The Heart of the Hereafter can help to serve as a life review for the living. The stories can change not only how we view the end of life, but how we view life itself, and thus how we actively live our lives, particularly when we encounter the part of ourselves that is nothing but love. The end of life is almost never pretty, but it can be almost overwhelmingly beautiful. This book features a moving selection of poetic and visual artworks that are based on the author’s experiences as an Artist In Residence in palliative medicine at the M. D. Anderson Cancer Center. Emphasizing mystical and spiritual themes, the stories showcase the different types of love that emerge both in life and at the end of life. They range from philanthropy, self-respect (amour propre), familial love (agape and storge), and romantic love (eros) to various expressions of spiritual love including charity (caritas), grace, enlightenment, and transcendence. By engaging these themes, this book sheds valuable light on both the promises and the complications associated with constructing an ars moriendi, or guide to the art of dying, in our contemporary world.

Marcia Brennan ’88 is Professor of Art History and Religious Studies at Rice University in Houston, Texas. She is the author of several books, including Curating Consciousness: Mysticism and the Modern Museum (2010). In addition to her academic work, she also serves as an Artist In Residence in the Department of Palliative Medicine at the M.D. Anderson Cancer Center.


Mad Mothers
Mad Mothers, Bad Mothers and What a Good Mother Would Do: The Ethics of Ambivalence

When a mother kills her child, we call her a bad mother, but, as this book shows, even mothers who intend to do their children harm are not easily categorized as “mad” or “bad.” Maternal love is a complex emotion rich with contradictory impulses and desires, and motherhood is a conflicted state in which women constantly renegotiate the needs mother and child, the self and the other. Applying care ethics philosophy and the work of Emmanuel Levinas, Maurice Merleau-Ponty, and Simone de Beauvoir to real-world experiences of motherhood, Sarah LaChance Adams throws the inherent tensions of motherhood into sharp relief, drawing a more nuanced portrait of the mother and child relationship than previously conceived.

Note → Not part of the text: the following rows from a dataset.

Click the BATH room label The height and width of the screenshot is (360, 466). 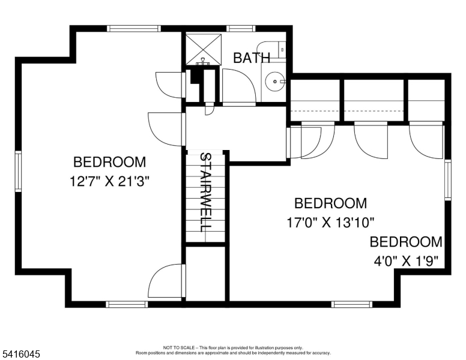coord(252,58)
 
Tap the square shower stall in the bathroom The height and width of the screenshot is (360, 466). coord(202,47)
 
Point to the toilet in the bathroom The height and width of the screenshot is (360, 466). coord(273,49)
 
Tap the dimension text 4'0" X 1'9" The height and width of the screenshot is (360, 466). coord(406,260)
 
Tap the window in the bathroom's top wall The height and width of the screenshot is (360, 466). coord(241,28)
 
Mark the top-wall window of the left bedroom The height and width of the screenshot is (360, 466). coord(133,28)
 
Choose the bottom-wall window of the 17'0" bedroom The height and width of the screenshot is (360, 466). coord(352,304)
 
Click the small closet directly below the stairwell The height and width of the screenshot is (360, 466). coord(205,273)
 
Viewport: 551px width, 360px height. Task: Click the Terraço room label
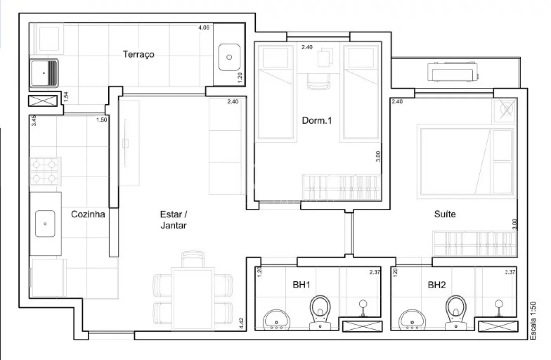(x=139, y=54)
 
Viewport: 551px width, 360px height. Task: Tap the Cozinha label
(x=88, y=214)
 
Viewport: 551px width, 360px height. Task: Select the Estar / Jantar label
(x=174, y=220)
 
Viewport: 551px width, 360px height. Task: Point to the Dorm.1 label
(x=317, y=121)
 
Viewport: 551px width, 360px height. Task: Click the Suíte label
(x=445, y=214)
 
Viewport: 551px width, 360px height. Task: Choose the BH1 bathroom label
(x=301, y=285)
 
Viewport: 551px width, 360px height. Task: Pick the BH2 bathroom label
(x=436, y=285)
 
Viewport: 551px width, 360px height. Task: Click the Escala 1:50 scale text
(x=533, y=321)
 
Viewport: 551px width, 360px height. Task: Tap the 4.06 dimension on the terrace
(x=204, y=28)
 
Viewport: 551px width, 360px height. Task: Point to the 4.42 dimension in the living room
(x=242, y=323)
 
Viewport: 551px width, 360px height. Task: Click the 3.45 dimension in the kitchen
(x=34, y=121)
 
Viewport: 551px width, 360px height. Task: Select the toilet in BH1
(x=320, y=312)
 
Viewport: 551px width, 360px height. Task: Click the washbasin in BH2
(x=412, y=319)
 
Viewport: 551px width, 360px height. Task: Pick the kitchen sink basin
(x=45, y=224)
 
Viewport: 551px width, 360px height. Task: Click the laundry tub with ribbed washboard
(x=44, y=73)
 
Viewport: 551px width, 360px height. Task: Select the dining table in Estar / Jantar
(x=192, y=299)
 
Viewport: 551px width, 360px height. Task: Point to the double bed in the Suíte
(x=466, y=162)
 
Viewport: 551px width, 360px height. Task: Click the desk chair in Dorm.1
(x=318, y=81)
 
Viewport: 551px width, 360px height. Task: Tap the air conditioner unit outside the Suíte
(x=453, y=72)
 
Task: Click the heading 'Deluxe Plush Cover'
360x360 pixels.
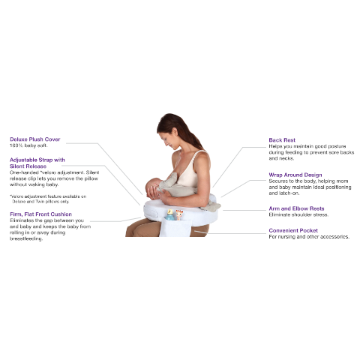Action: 34,139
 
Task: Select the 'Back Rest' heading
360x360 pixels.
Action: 282,140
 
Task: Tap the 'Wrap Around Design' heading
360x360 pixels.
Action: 296,174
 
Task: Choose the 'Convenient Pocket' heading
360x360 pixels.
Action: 294,230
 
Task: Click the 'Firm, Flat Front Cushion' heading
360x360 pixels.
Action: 40,214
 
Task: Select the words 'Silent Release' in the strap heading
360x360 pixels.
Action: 28,166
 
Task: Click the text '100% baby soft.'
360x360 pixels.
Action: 28,145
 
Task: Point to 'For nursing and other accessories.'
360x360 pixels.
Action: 308,237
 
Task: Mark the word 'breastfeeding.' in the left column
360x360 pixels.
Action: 26,239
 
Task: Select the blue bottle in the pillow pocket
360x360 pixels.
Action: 169,215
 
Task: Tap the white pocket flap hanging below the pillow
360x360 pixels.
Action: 173,228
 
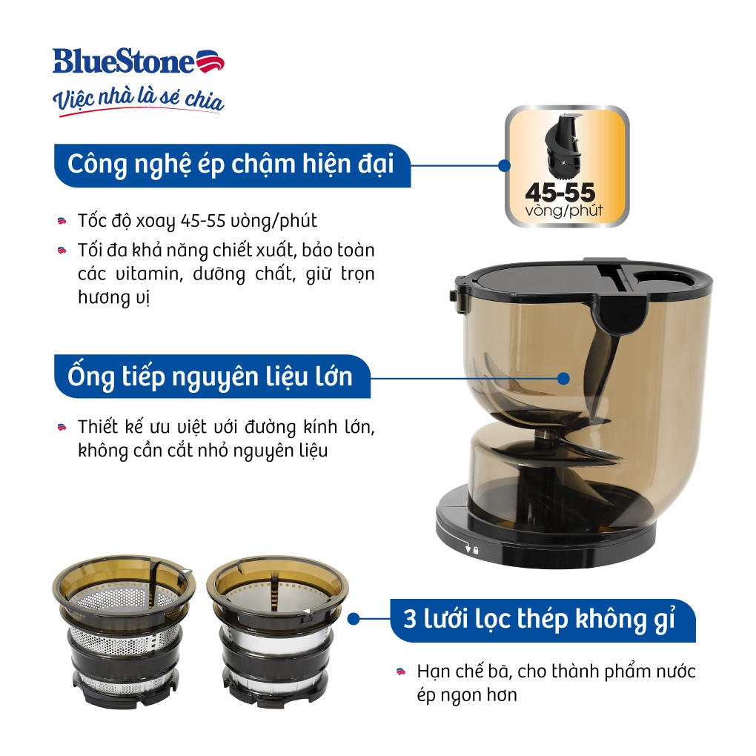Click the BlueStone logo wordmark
pyautogui.click(x=123, y=62)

Sarah LaChance Adams ’99 is assistant professor of philosophy at the University of Wisconsin, Superior, and the coeditor of Coming to Life: Philosophies of Pregnancy, Childbirth, and Mothering.


Tactical Response
Tactical Response: Art in an Age of Terror

Tactical Response: Art in an Age of Terror explores the intricate relationship between representation and real life, particularly as regards art’s effectiveness in articulating conditions of atrocity. Tactical Response investigates works by Hans Haacke, Krzysztof Wodiczko, and Alfredo Jaar to consider representation as – what Jean-Luc Nancy calls – a presence. While these artists do not document war, terror, and atrocity, they speak to the conditions of its existence and the impact of its experience, offering a vantage point from which viewers can critically address causes, consequences, and representations of suffering. Viewed together, their work succeeds in exposing the legitimacy of their subjects’ demand for attention. Haacke, Wodiczko, and Jaar affirm the value of representation by placing us face-to-face not with horror but with making a difference.

Kathleen MacQueen ’76 is the author of “Shifting Connections,” an online column on contemporary art. She is a frequent contributor of essays, interviews, and reviews to Afterimage, Flash Art, BOMB Daily, The Art Book, Seachange Journal, Art Criticism, and the Journal of Cultural Research in Art Education. Her conversation with the South African photographer Jo Ractliffe is featured in Über(W)unden: Art in Troubled Times (Goethe Institute and Jacana, 2012). She has a Doctorate in Art History and Criticism along with a Certificate in Cultural Studies, both from Stony Brook University. Tactical Response: Art in an Age of Terror is her first monograph. Kathleen MacQueen lives in New York.